After locating the line with "Given: Click the" in the entries below, set down exactly that line and each one after it to the end, skipping pictures.

(Beginning of SUPPLIED DATA)

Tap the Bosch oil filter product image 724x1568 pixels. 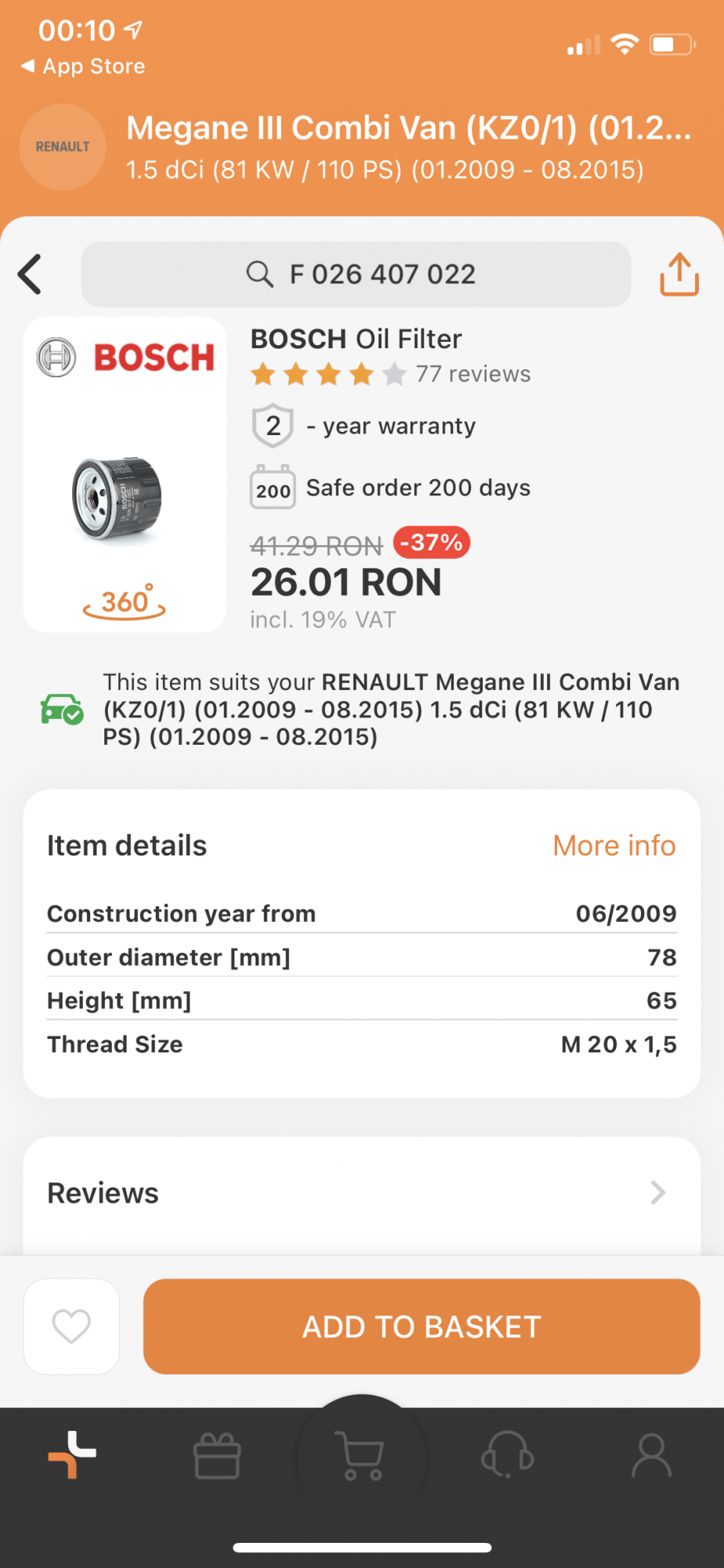click(x=118, y=498)
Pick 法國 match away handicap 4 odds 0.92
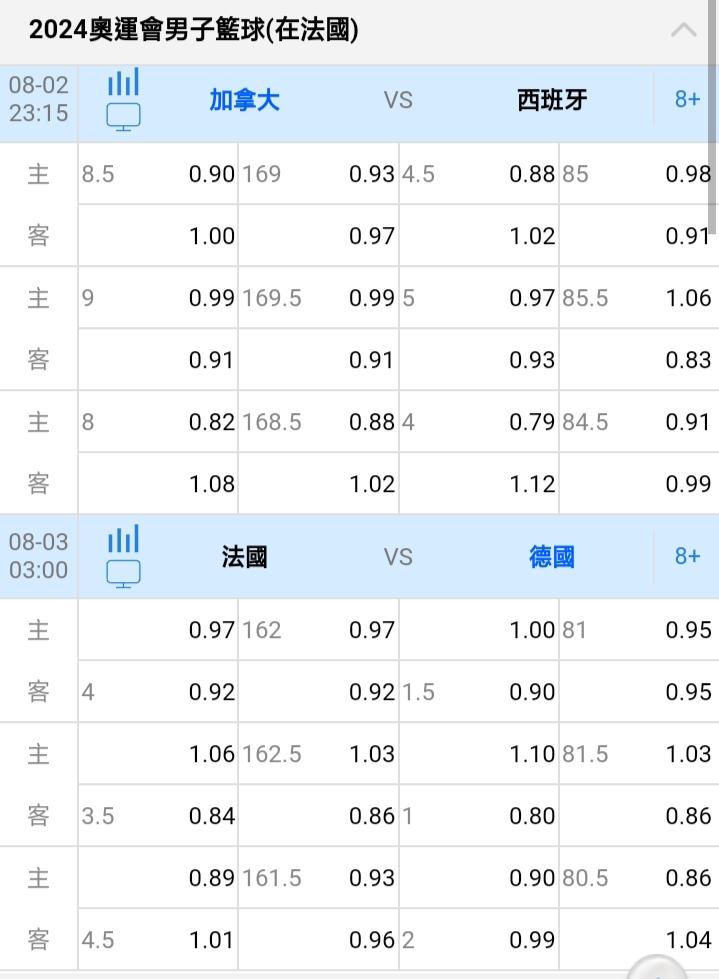The image size is (719, 979). (158, 692)
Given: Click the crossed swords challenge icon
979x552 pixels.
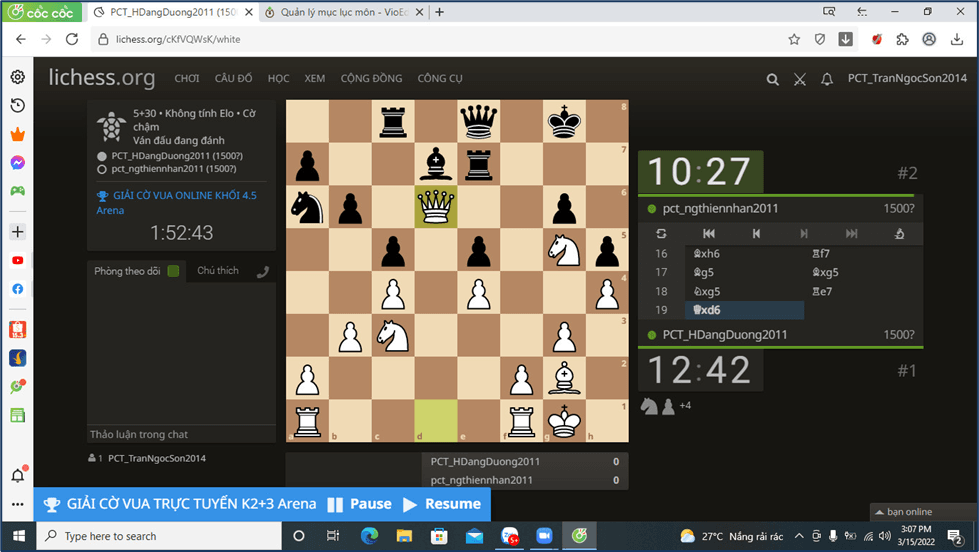Looking at the screenshot, I should pyautogui.click(x=799, y=79).
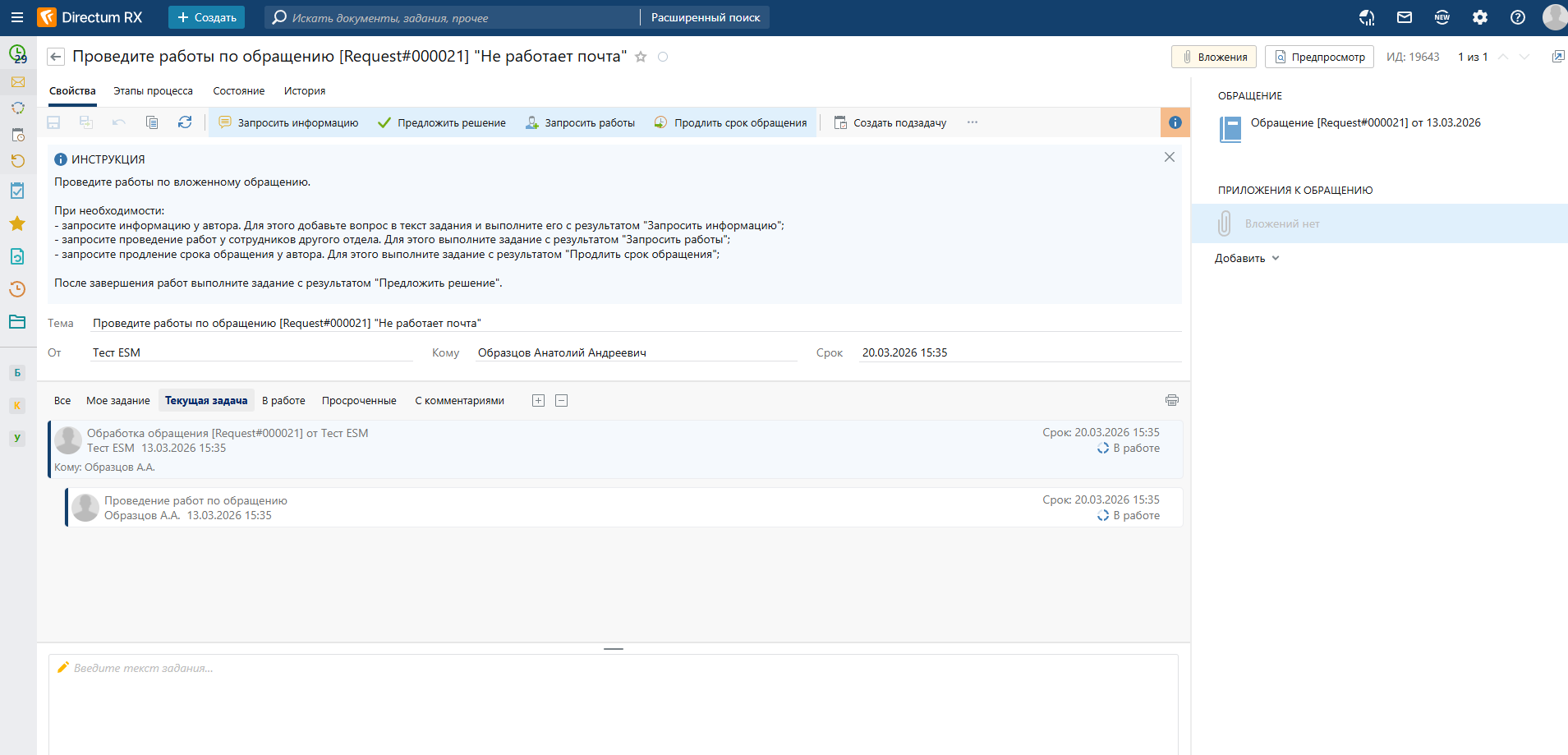
Task: Collapse all thread items with minus icon
Action: pos(562,401)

(End of SUPPLIED DATA)

ANSWER BOX:
Given: Click the crossed swords challenge icon
979x552 pixels.
Looking at the screenshot, I should pyautogui.click(x=799, y=79).
Task: Collapse all thread items with minus icon
Action: pos(562,401)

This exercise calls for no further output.